Monday, November 30, 2020

Goldilocks year awaits emerging markets defying Covid-19 pandemic rout

 

Underpinning the recovery is a resurgence in foreign-investor interest.



Emerging-market investors seem to have everything going for them right now, with the November rally offering a hint of what 2021 may have in store.

A plethora of tailwinds from accommodative central banks to an impending change of U.S. president and Covid-19 vaccine progress has put the assets of developing nations on course for some impressive milestones. Bonds have wiped out their year-to-date losses, while MSCI Inc.’s currency index is poised for the best month since January 2019 as well as a second successive annual gain. The MSCI stocks gauge is on track for its best month since March 2016.
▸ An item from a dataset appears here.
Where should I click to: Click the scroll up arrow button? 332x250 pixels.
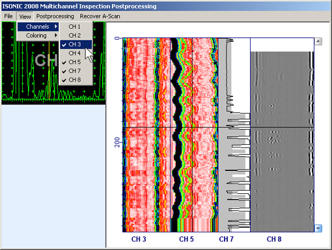pos(318,41)
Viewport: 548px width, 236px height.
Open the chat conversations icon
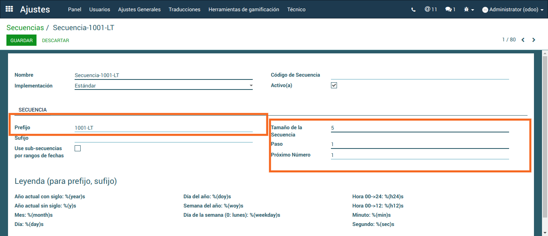[x=450, y=9]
Underpinning the recovery is a resurgence in foreign-investor interest. Fourth-quarter portfolio inflows to emerging markets are poised to hit the highest in eight years, data from the Institute of International Finance show. Yet, for all the euphoria, foreign positioning in bonds and equities for developing nations excluding China remains light, and Deutsche Bank AG’s Sameer Goel, says the rally is far from over.

“It’s Goldilocks for emerging markets’ under-invested assets as we go into 2021,” said Goel, the bank’s head of emerging markets macro research in Singapore. They “have considerable cyclical catch-up potential.”

Deutsche Bank isn’t alone in seeing further gains. Goldman Sachs Group Inc. and JPMorgan Chase & Co. have made bullish calls on the asset class in recent weeks. UBS Group AG said last week emerging-market assets may benefit from the prospect of “near-complete normalization” in global economic mobility by the end of next year.